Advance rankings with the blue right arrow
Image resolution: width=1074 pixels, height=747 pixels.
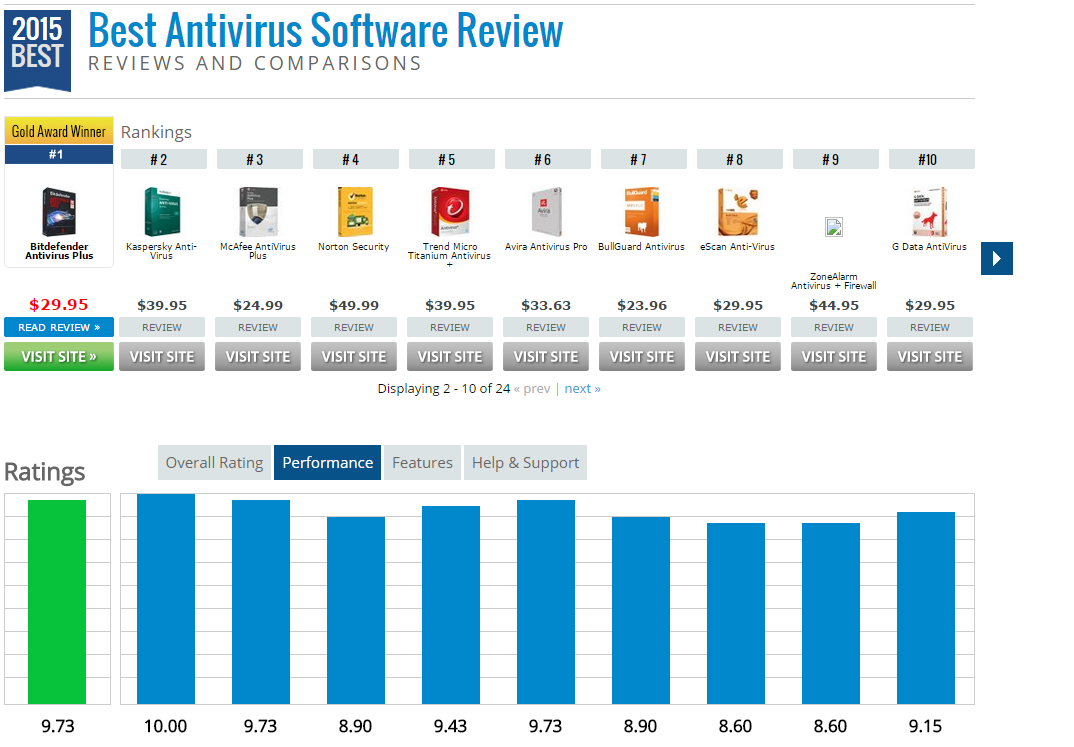[997, 258]
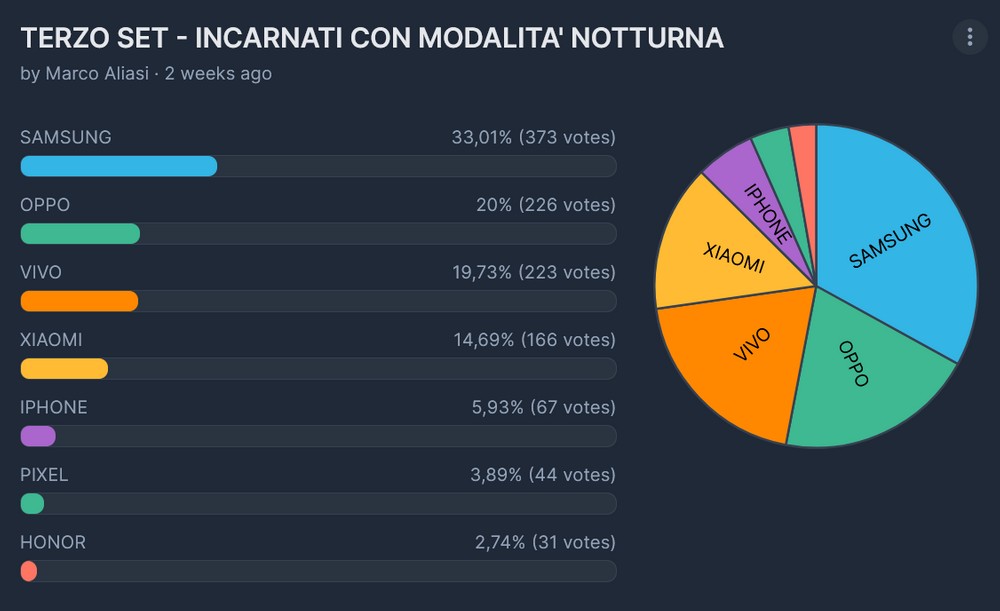
Task: Click the OPPO green progress bar
Action: pos(80,234)
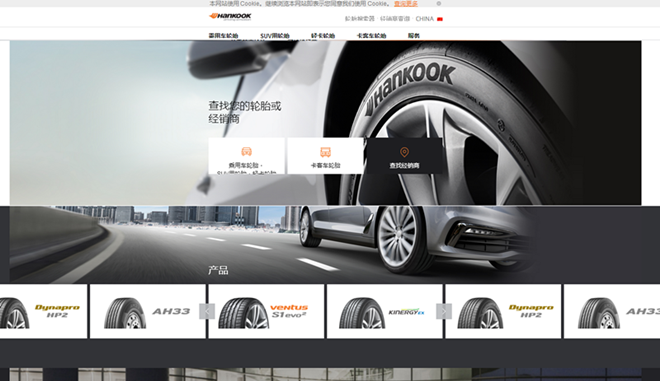Viewport: 660px width, 381px height.
Task: Open the light truck tires menu
Action: tap(323, 36)
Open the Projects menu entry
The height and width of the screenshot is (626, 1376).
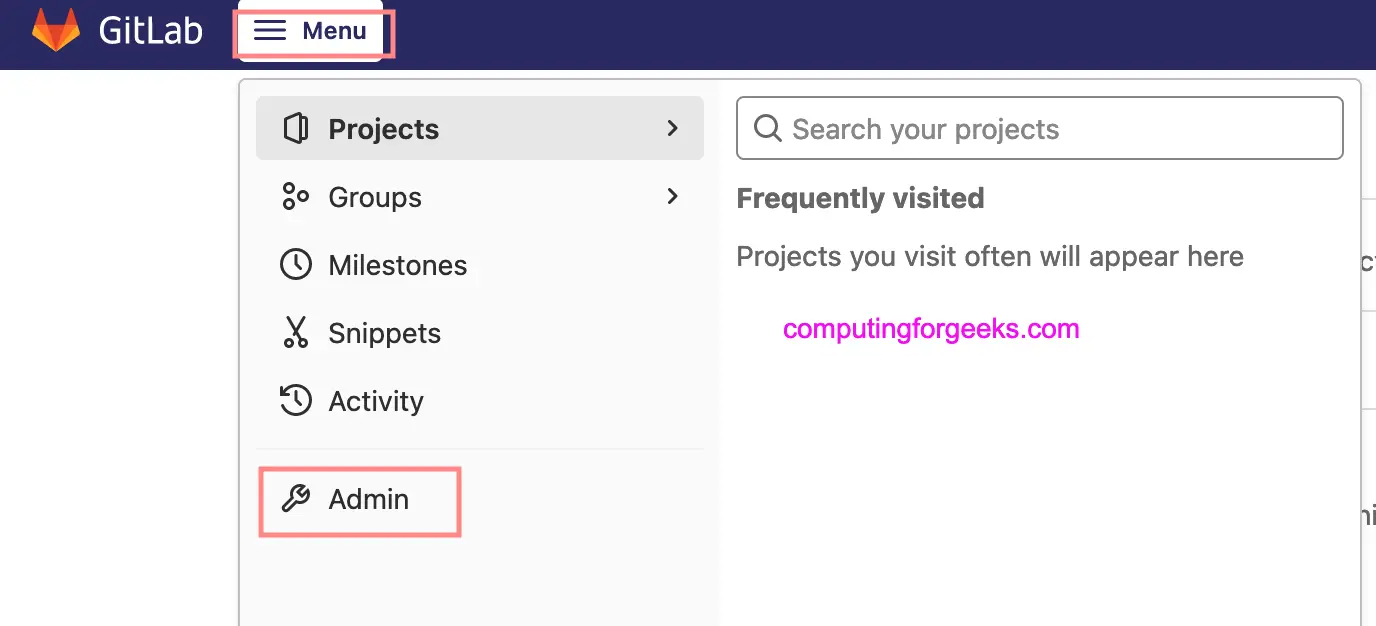(x=383, y=128)
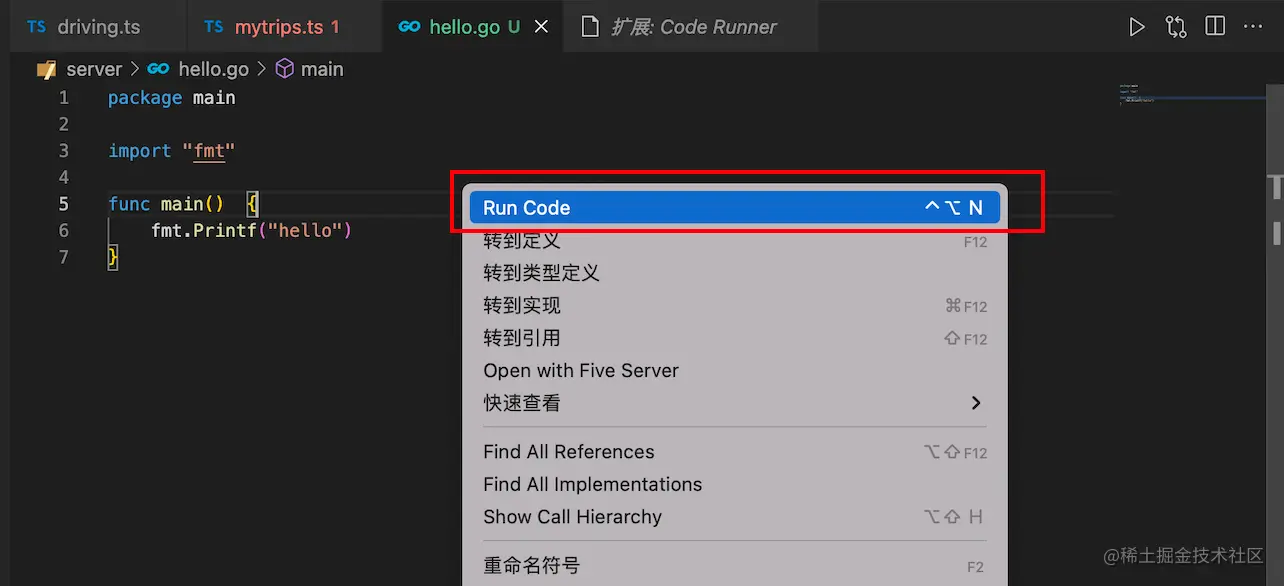Click the Run play icon in the top right
This screenshot has width=1284, height=586.
coord(1137,26)
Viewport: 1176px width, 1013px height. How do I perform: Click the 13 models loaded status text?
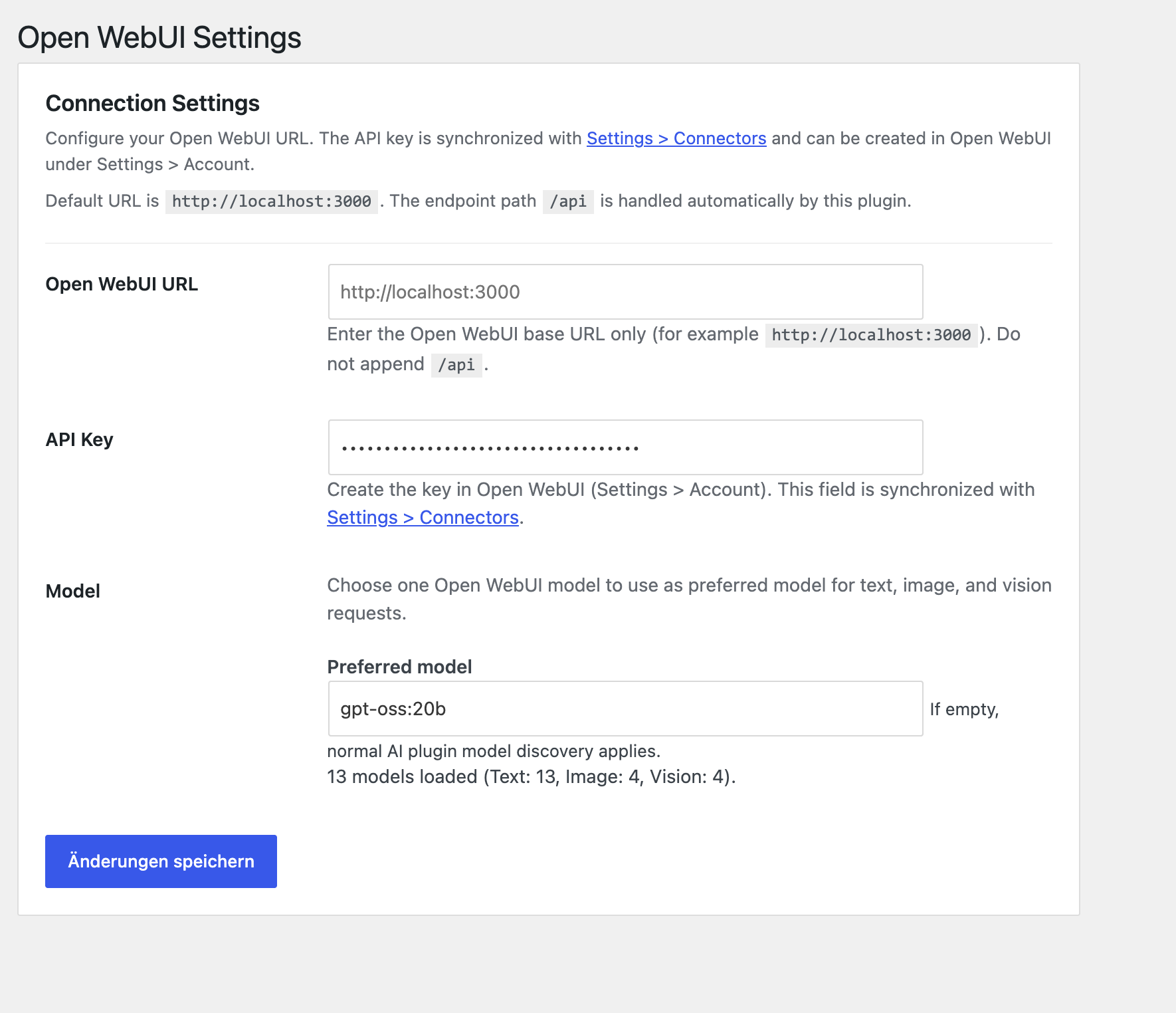531,776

○ ○ ○ ○ ○

Exercise aim >>
As you output the material, omit the pictures but alter nothing else.

Task output >>
Advance rankings with the blue right arrow
Image resolution: width=1074 pixels, height=747 pixels.
[997, 258]
Task: Click the OPPO green progress bar
Action: pos(80,234)
Viewport: 660px width, 381px height.
Task: Open the light truck tires menu
Action: tap(323, 36)
Open the Projects menu entry
The height and width of the screenshot is (626, 1376).
(x=383, y=128)
Click the Run play icon in the top right
This screenshot has width=1284, height=586.
coord(1137,26)
Viewport: 1176px width, 1013px height. How do I perform: Click the 13 models loaded status text?
531,776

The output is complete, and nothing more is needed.